Eric Maroney, author of Religious Syncretism, The Other Zions, The Torah Sutras & published fiction
Friday, January 28, 2011
Mothers & Sons, VIII
Servi sat and watched Claudia prepare Paulo for bed. She fed both Servi and her son at the kitchen table. The little boy appeared unabashed by a strange man at supper, but when Servi mentioned he was from New York City, the boy brightened somewhat, and asked a series of questions about the city formed from a pastiche of movies, TV, and international cliché which floats rumors about large cities like pollen in a great meadow.
“You talk too much, Paulo,” his mother scolded him. “Eat. Don’t wear our guest out for me.”

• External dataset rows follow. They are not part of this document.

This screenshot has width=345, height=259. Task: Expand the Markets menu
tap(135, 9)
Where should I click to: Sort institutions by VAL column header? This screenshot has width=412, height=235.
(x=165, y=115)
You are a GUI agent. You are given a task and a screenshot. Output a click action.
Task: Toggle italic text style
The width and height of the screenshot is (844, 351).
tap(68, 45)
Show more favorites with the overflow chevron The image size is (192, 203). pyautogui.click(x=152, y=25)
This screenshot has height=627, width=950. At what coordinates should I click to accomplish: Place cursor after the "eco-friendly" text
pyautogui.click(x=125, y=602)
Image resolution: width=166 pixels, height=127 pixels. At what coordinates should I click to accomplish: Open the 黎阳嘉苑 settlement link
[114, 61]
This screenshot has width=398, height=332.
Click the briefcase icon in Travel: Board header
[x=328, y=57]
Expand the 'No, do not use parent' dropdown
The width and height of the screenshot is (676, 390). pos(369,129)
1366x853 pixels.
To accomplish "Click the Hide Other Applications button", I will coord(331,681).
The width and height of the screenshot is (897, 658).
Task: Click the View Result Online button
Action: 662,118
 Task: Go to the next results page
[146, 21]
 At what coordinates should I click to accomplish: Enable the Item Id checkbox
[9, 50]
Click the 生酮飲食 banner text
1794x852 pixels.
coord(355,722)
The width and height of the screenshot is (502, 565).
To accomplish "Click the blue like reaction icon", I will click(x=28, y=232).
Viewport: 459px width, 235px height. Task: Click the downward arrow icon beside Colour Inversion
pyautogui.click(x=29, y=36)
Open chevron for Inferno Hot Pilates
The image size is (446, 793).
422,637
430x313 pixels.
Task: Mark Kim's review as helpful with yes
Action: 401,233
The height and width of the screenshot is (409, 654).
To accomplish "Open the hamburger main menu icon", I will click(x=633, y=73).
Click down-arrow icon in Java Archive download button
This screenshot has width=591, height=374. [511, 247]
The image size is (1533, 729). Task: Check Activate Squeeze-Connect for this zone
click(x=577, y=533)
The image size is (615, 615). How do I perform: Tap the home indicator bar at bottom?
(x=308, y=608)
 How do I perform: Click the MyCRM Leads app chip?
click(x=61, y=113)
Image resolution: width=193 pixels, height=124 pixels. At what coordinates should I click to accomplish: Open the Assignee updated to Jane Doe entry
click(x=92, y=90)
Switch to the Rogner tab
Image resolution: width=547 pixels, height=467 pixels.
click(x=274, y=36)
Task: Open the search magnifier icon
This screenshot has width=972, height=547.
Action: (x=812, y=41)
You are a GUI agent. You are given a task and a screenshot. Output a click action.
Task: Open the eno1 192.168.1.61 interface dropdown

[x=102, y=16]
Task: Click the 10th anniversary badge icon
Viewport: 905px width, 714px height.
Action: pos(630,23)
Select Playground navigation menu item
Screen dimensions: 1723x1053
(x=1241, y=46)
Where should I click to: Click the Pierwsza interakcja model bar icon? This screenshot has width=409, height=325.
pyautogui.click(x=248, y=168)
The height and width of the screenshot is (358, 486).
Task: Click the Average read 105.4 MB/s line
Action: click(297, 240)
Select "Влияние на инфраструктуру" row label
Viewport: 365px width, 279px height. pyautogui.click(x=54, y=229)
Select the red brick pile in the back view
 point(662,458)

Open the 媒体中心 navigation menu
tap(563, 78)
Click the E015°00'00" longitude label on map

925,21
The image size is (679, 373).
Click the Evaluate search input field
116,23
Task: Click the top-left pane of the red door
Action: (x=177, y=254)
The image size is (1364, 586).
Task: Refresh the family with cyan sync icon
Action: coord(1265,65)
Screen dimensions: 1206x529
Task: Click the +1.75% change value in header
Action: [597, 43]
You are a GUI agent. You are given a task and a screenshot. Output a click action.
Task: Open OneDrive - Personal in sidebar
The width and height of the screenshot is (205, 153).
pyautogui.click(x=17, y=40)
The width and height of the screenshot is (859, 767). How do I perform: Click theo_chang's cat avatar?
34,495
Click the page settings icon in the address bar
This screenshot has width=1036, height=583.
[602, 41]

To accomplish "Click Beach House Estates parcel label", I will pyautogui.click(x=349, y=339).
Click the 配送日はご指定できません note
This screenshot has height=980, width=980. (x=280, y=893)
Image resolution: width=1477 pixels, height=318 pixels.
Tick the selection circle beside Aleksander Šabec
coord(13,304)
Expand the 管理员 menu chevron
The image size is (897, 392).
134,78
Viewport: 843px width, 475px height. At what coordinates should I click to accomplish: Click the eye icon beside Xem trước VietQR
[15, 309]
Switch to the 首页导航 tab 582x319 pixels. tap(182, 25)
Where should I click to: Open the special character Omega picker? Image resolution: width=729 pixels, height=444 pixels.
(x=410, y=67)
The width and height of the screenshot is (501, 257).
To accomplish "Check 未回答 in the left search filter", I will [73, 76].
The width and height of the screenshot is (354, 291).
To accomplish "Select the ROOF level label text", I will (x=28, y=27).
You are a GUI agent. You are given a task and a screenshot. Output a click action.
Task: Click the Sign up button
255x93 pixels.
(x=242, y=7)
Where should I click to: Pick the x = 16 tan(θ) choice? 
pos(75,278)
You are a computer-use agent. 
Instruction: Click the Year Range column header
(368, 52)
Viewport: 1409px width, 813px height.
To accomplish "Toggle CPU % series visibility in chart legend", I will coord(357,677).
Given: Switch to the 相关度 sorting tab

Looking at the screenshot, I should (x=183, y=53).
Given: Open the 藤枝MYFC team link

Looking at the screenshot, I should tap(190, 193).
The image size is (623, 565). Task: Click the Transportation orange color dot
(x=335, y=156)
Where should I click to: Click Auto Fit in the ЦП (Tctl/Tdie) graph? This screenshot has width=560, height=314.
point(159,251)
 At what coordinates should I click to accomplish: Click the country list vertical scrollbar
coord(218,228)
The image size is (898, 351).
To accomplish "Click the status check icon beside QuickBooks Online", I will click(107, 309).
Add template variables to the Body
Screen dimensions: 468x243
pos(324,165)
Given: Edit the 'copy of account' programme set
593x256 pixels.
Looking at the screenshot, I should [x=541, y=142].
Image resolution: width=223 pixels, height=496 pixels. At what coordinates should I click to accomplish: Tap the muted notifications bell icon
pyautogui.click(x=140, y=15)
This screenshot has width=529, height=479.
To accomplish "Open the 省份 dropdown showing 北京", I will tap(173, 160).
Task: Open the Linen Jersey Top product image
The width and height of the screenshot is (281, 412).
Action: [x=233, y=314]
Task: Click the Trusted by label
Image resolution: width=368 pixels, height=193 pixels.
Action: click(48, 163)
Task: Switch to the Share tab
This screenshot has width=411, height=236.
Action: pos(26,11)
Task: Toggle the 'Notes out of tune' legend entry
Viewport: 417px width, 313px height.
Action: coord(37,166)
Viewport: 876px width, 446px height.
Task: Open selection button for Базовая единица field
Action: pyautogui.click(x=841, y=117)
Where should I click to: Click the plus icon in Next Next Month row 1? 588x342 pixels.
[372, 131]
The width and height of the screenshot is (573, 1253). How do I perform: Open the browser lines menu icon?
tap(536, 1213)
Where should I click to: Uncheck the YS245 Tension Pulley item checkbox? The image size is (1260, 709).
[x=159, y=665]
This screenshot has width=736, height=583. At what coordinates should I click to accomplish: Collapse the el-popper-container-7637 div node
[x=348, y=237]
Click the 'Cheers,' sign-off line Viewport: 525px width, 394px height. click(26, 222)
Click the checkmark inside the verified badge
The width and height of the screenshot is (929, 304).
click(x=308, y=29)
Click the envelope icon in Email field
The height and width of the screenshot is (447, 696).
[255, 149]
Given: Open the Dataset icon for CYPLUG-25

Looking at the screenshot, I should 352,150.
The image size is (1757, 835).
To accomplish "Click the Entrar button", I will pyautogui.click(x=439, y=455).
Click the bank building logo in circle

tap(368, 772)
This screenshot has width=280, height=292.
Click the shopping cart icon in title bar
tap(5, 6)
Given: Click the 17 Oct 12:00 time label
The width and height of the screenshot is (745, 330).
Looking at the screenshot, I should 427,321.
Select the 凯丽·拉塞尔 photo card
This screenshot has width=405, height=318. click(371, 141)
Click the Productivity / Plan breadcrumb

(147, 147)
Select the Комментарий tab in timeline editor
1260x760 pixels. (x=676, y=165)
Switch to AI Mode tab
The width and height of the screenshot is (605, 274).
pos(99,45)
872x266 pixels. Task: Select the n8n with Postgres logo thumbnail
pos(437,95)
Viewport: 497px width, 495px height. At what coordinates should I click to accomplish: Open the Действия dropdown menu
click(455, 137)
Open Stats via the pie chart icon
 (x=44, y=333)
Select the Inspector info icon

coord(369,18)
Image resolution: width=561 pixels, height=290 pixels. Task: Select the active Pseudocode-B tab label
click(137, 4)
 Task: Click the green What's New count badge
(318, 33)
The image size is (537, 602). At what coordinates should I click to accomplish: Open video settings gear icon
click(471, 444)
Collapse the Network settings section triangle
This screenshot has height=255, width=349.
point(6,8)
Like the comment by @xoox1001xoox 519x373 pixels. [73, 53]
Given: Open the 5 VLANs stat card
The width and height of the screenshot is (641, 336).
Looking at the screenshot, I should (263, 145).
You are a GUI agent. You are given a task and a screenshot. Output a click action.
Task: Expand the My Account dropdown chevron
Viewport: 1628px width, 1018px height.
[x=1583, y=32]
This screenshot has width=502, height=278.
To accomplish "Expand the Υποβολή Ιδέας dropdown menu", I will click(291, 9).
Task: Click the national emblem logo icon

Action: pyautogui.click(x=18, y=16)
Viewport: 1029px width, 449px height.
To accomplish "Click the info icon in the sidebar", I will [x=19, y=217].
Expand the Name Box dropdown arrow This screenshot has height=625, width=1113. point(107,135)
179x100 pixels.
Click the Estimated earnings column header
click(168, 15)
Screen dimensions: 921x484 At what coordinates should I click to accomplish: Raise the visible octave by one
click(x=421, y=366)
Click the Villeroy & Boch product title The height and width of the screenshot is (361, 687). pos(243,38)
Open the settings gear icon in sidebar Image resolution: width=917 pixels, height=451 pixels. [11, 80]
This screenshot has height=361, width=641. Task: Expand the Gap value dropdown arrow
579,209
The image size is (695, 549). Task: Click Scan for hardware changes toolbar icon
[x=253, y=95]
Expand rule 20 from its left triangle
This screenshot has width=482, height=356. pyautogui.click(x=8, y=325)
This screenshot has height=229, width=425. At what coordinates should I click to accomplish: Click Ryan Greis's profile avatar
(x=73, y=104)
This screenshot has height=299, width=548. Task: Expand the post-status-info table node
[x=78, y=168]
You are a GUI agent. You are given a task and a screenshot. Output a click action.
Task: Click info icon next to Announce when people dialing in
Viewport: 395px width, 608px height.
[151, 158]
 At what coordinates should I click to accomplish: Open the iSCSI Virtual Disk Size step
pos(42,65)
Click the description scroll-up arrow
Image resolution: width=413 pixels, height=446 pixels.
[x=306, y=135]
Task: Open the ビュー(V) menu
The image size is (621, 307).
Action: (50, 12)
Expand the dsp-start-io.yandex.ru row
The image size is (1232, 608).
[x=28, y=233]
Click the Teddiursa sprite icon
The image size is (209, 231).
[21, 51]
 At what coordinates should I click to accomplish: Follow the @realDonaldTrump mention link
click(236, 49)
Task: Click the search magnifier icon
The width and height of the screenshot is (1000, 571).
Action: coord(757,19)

But the boy continued, and Servi felt a bit like the older brother returned from the great overseas voyage. Feeling like Claudia’s son did not damped Servi’s attraction toward her, but the source of the sensation unsettled him, and he pushed it to a remote corner of his addled mind. All evening long he had watched her in a little sun dress, studded with daisies, moving about the kitchen like an Italian matron: padding back and forth on bare feet from the stove to the sink, the sink to the kitchen with pasta, bread, wine. Servi watched with devotional awe the surge of muscle beneath the sheer material of her skirt, and marveled at her slim arms and sharp elbows, as if the dichotomy of this woman made in flesh was also etched in the universal form of Female Herself.
When the meal was over and the boy was in his pajamas Claudia told him to kiss Servi. The boy did so dutifully on the cheek. It was 9PM in June, and streaks of ruddy light arched over the Roman sky, as if the sun had not really set, but was merely hiding beneath the horizon, awaiting for an unsuspecting and auspicious moment to reappear where it has just gone missing.